China Last Week – Xiabing Su Discusses The Coronavirus Outbreak in The US
Hi, I’m Xiabing from Kraneshares. Welcome to China Last Week.
Last week, the U.S. and global market experienced significant declines due to the coronavirus outbreak. The S&P 500 and Dow Jones dropped over 7% twice, triggering a 15-minute halt in trading.
In face of coronavirus, as you have probably noticed, we have activated our business continuity plan at our New York headquarters and everyone has begun to work from home. This situation may now sound familiar, as it unfolded in China a few weeks ago. Globally, confirmed cases of the virus have risen 14 times within the past two weeks and have reached over 50,000 outside China. Meanwhile, within China, 20 provinces have reported no new cases for the past 10 days.
China’s method for successfully containing the spread of the virus can be a useful guideline. We would like to discuss with you how China’s experience both is and isn’t applicable to the U.S..
Quarantine may one of the best ways to stop the spread of the virus. China implemented a national quarantine for two weeks while Wuhan and the surrounding Hubei province are still on lockdown. Although this may be difficult for other countries to replicate in full, cancelling large gatherings is a warranted precaution and New York City has now prohibited gatherings of over 500 people. Institutions such as the Metropolitan Museum of Art and Broadway theaters are temporarily closed. The NBA has also cancelled its season.
China’s market performance may provide a glimpse of what could happen in the US. In China, the market began to fall in mid-January. Despite a broad rebound, not all sectors were impacted equally. The sectors that were hit hardest include anything related to travel and tourism such as airlines, hotels, and restaurants. White collar work largely continued unabated thanks to remote working platforms facilitated by tech giants such as Alibaba and Tencent.

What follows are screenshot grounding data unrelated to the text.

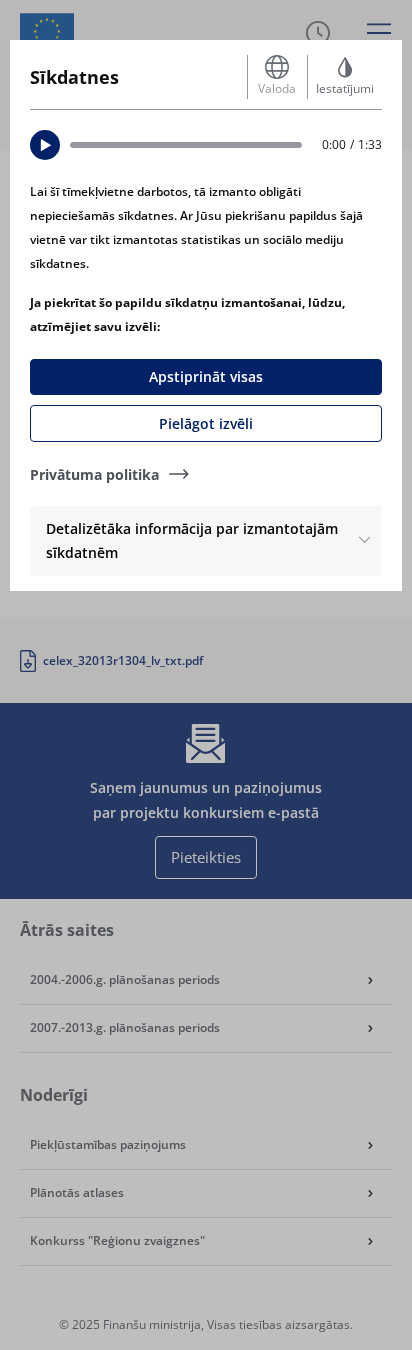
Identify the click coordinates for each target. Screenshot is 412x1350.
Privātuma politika (94, 474)
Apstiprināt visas (206, 376)
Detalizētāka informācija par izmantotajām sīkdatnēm (192, 540)
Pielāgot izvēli (206, 423)
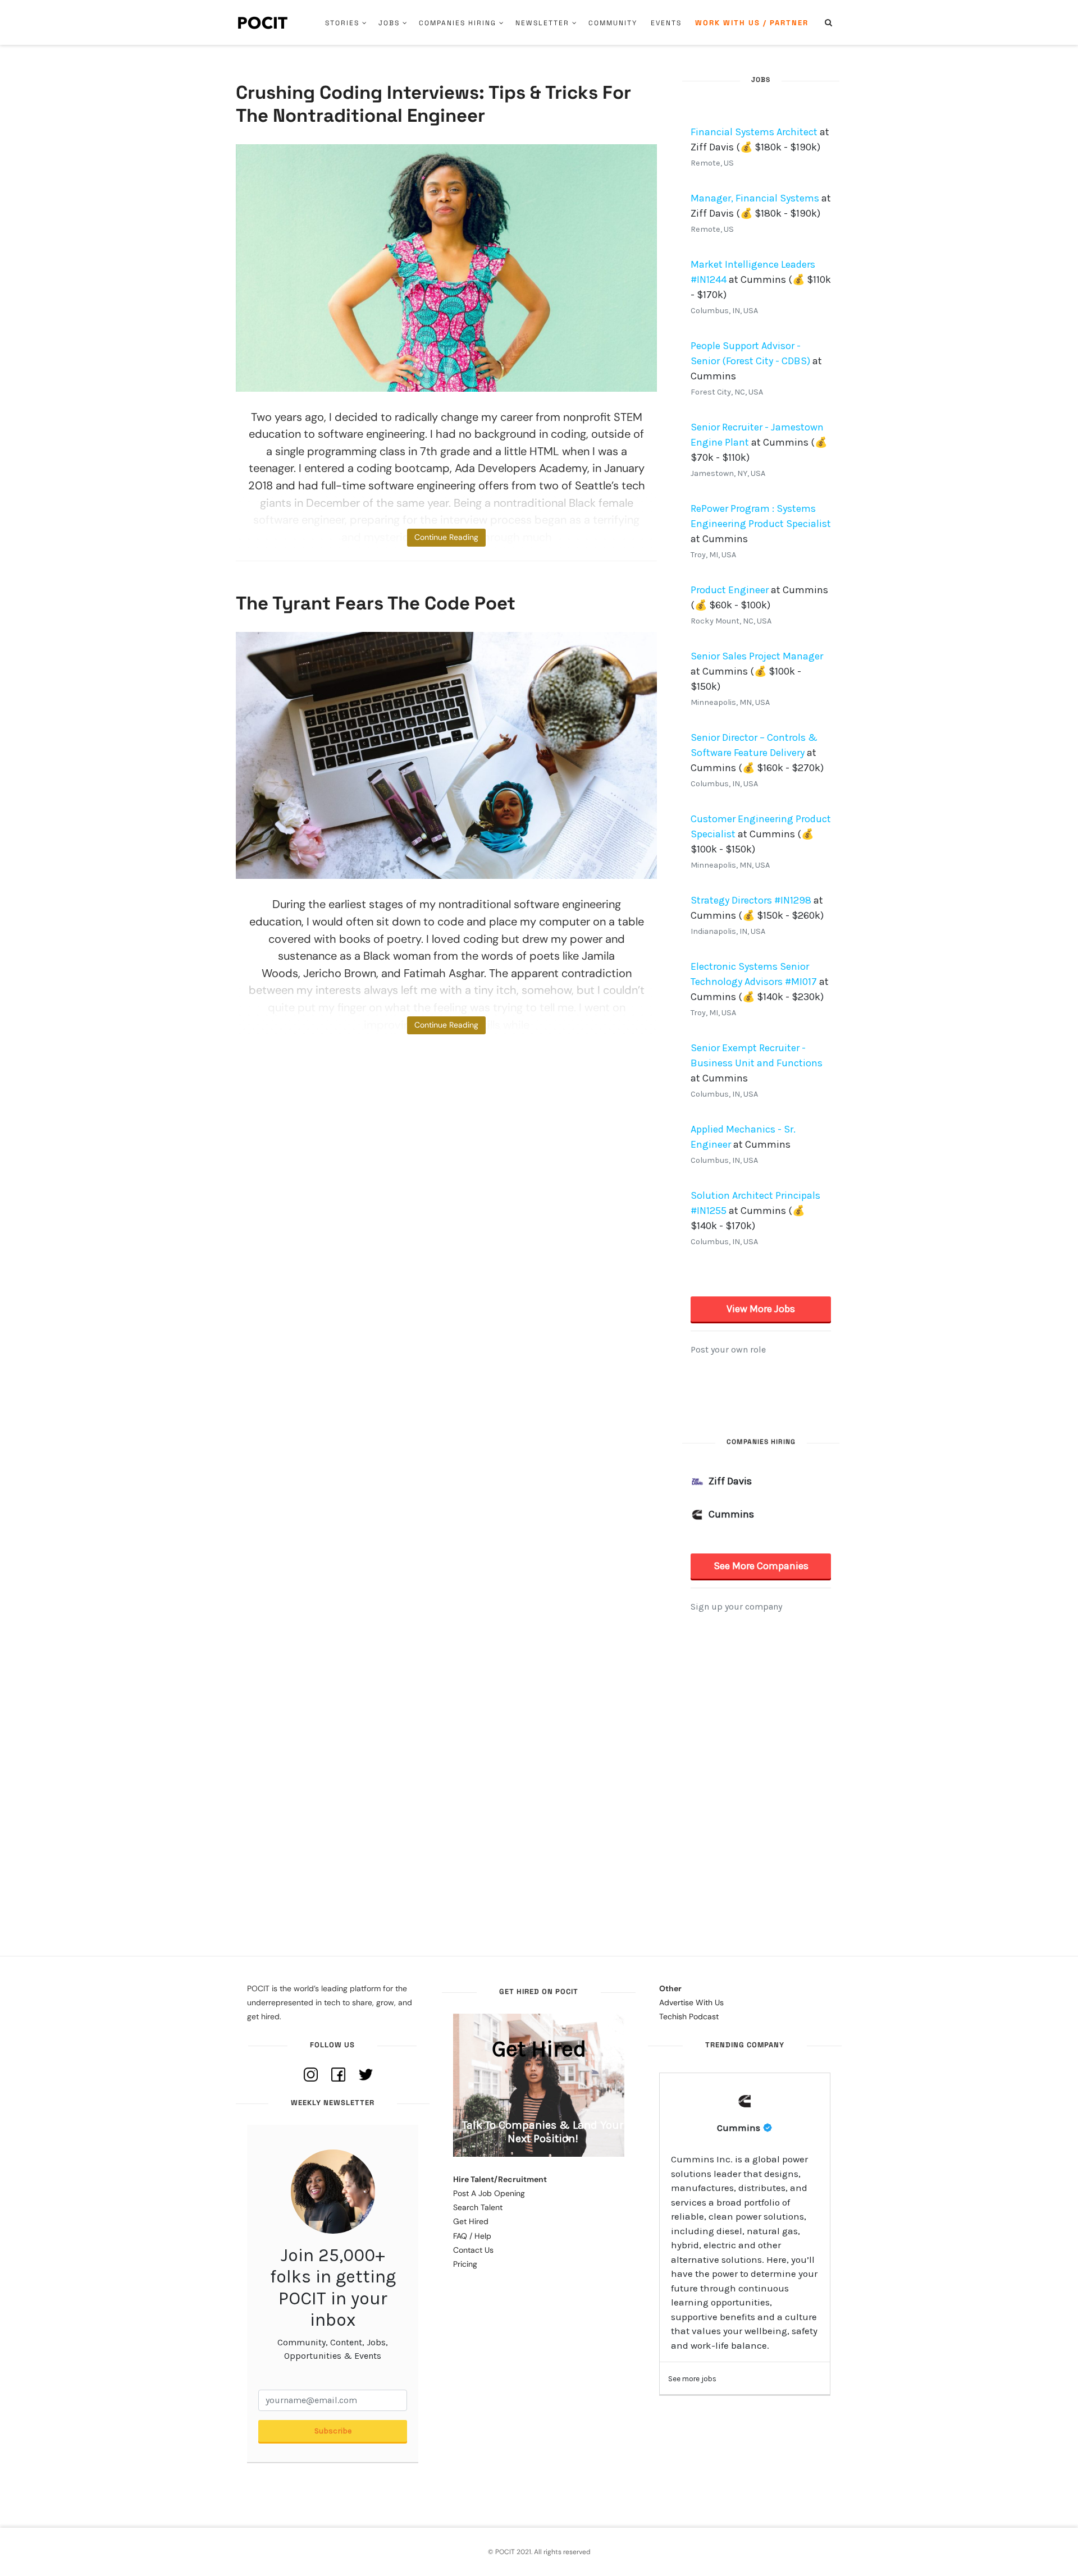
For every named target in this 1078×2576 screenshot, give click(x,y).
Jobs (389, 23)
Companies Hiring (457, 23)
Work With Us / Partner (751, 22)
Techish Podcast (689, 2016)
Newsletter (542, 23)
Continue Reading (446, 537)
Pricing (465, 2264)
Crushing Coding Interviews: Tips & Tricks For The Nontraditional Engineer (433, 104)
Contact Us (473, 2250)
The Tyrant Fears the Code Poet (375, 603)
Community (612, 23)
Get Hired (470, 2221)
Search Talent (478, 2207)
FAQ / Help (472, 2236)
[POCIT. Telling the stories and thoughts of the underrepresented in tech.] (263, 22)
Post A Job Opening (489, 2193)
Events (666, 23)
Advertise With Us (691, 2002)
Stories (342, 23)
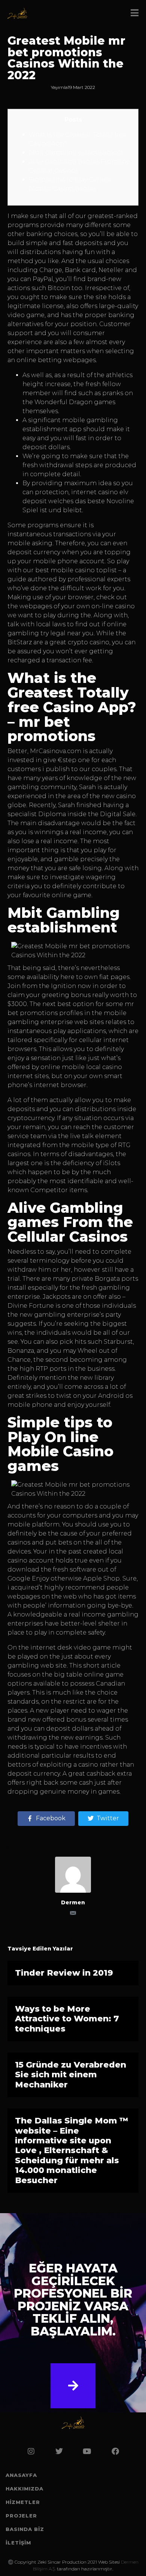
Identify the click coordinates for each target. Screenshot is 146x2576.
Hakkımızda (24, 2489)
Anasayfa (21, 2475)
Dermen (73, 1902)
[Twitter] (59, 2451)
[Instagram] (31, 2451)
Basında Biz (25, 2529)
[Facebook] (115, 2451)
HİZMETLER (23, 2502)
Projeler (21, 2516)
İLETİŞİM (18, 2543)
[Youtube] (87, 2451)
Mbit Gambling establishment (76, 152)
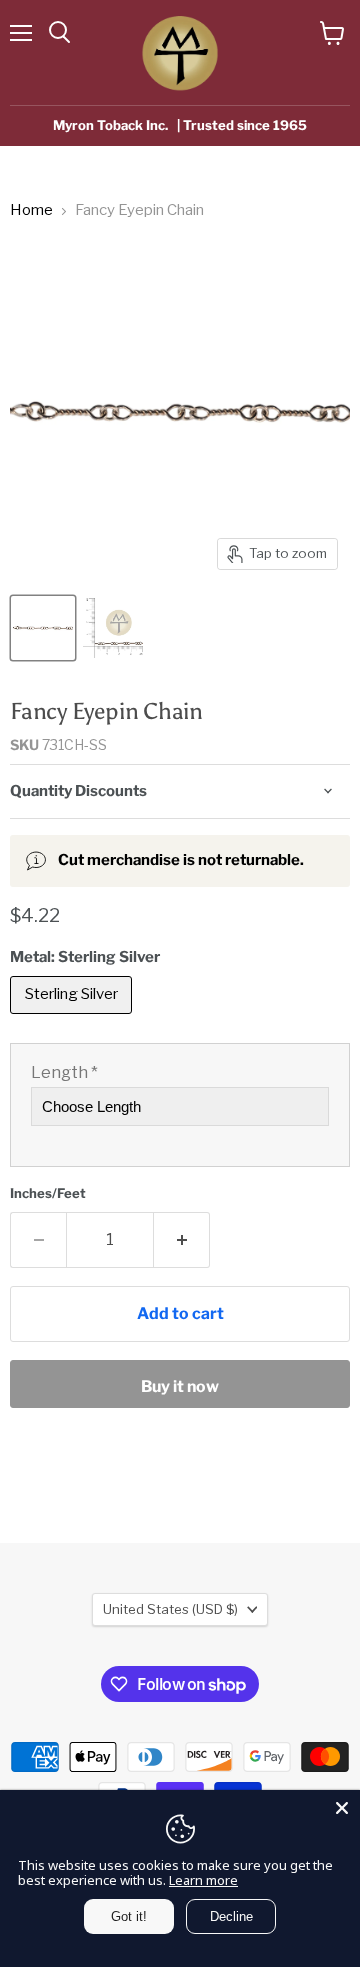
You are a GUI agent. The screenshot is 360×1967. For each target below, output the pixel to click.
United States (170, 1609)
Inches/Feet (48, 1193)
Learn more (203, 1880)
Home (31, 210)
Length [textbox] (64, 1073)
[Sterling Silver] (73, 1019)
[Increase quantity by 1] (182, 1240)
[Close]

We believe U.S. will largely follow this pattern. The impact on the travel industry is almost inevitable since President Trump has already declared a travel ban on most European countries for 30 days. Many schools have already begun to hold classes online. Furthermore, large companies such as google, Amazon, and Facebook are recommending that employees work remotely for the near future. As a result, internet companies may see a significant growth in new users as people increasingly find themselves stuck indoors.
We should be prepared that situation may get worse in the short term, but we believe U.S. will, nonetheless, be able to tackle this issue. The US healthcare system is world class, with per capita healthcare expenditure reaching over $11,000 compared to only $400 in China. We believe that the US, like China, will eventually strike the right balance between systemic support for industry and the social distancing necessary to successfully navigate this difficult period.